18.02.2009 · Die Ratifizierung des Lissabon-Vertrages hat eine weitere Hürde genommen: Das tschechische Abgeordnetenhaus hat dem Reformwerk zugestimmt. Nun muss dieser Beschluss noch vom Senat gebilligt und von Präsident Václav Klaus unterschrieben werden. Klaus gilt als entschiedener Gegner der EU-„Vertiefung“.
Als letztes Mitglied der EU hat die Tschechische Republik das Ratifizierungsverfahren des Lissabon-Vertrages begonnen. 125 der 197 anwesenden Mitglieder des Abgeordnetenhauses stimmten am Mittwoch für die Annahme des Vertrages, fünf mehr, als in der 200 Sitze umfassenden Kammer erforderlich gewesen wäre.

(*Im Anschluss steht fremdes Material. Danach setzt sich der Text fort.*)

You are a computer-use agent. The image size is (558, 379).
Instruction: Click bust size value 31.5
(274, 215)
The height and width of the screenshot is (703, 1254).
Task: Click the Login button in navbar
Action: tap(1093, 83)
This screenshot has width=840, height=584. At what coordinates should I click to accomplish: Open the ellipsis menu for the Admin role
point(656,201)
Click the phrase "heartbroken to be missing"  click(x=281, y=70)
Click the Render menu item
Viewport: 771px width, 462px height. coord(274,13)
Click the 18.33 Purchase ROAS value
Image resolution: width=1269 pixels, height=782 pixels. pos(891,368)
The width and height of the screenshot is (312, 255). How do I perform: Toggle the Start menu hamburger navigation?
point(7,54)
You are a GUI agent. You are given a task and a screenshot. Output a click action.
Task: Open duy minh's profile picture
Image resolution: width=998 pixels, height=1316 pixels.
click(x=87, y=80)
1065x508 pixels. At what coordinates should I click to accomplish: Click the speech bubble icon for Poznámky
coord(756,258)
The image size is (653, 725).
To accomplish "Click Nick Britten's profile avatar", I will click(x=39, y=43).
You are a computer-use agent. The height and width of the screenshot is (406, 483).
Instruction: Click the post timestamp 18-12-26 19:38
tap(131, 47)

Dagegen waren 61, elf enthielten sich der Stimme. Der Vertrag muss nun noch vom tschechischen Senat gebilligt und von Präsident Václav Klaus unterschrieben werden.
Die oppositionellen Sozialdemokraten sowie die Christlichen Demokraten und die Grünen, die der Regierungskoalition angehören, stimmten wie erwartet für den Vertrag; die Kommunisten, die eine Volksabstimmung darüber fordern, stimmten dagegen. Ausschlaggebend war das Verhalten der Abgeordneten der konservativen Regierungspartei ODS, die mehrheitlich der Aufforderung von Ministerpräsident Mirek Topolánek folgten und der Ratifizierung zustimmten. Von den 79 ODS-Abgeordneten waren lediglich 36 dagegen; zwei behaupteten später, sie seien fälschlich mit einem negativen Votum registriert worden.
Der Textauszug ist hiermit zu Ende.